- Collected data entries
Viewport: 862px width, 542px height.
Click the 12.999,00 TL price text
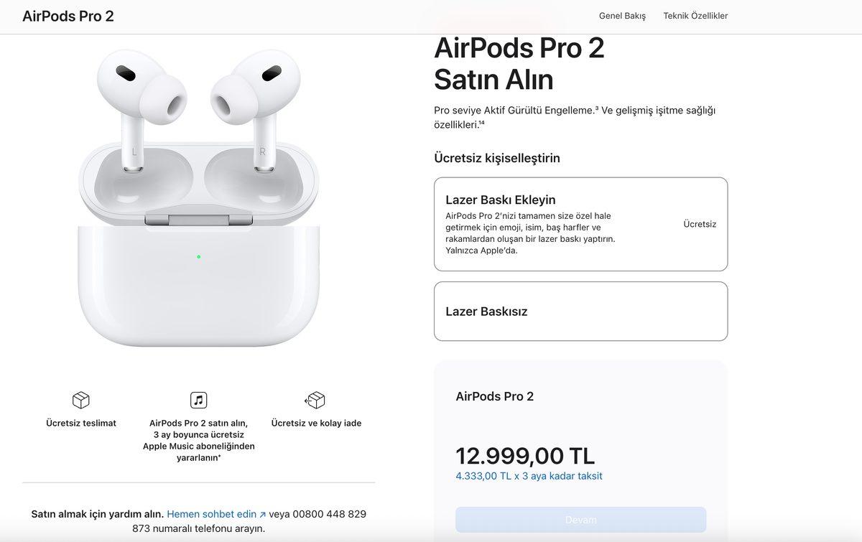coord(525,455)
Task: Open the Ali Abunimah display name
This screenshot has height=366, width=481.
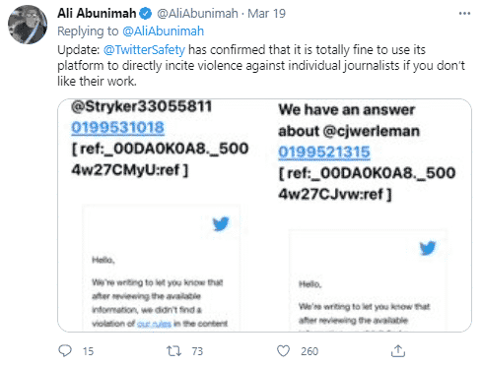Action: (97, 14)
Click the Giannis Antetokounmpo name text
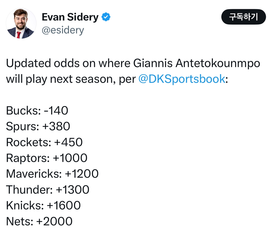Image resolution: width=277 pixels, height=243 pixels. pos(197,63)
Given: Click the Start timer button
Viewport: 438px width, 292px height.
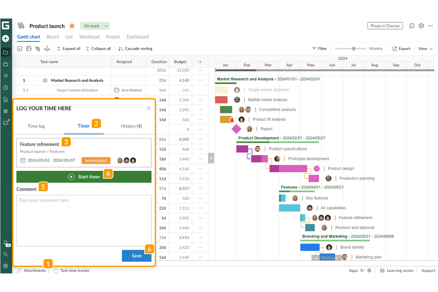Looking at the screenshot, I should [x=84, y=177].
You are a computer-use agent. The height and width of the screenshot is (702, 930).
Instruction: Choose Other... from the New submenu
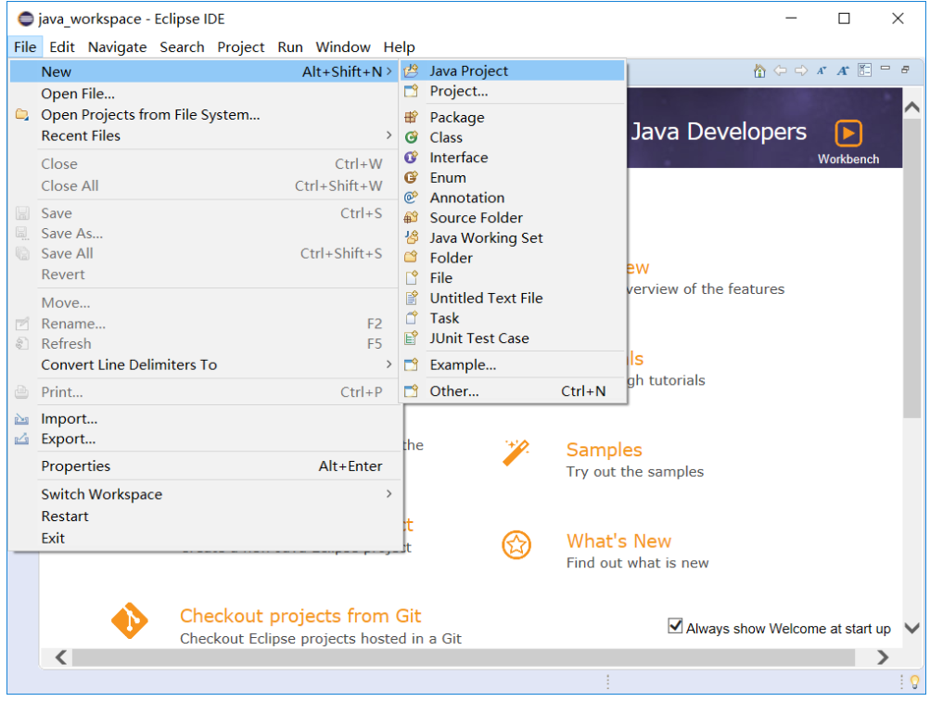pos(453,390)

- Exercise aim
The answer must consist of the entries above, reproduced word for word, without any pictures.

- Written reply
Viewport: 862px width, 542px height.
Click the 12.999,00 TL price text
coord(525,455)
Task: Open the Ali Abunimah display name
This screenshot has height=366, width=481.
Action: (97, 14)
Click the Giannis Antetokounmpo name text
Image resolution: width=277 pixels, height=243 pixels. pos(197,63)
Given: Click the Start timer button
Viewport: 438px width, 292px height.
Looking at the screenshot, I should [x=84, y=177].
You are a computer-use agent. The height and width of the screenshot is (702, 930).
Instruction: Choose Other... from the New submenu
pos(453,390)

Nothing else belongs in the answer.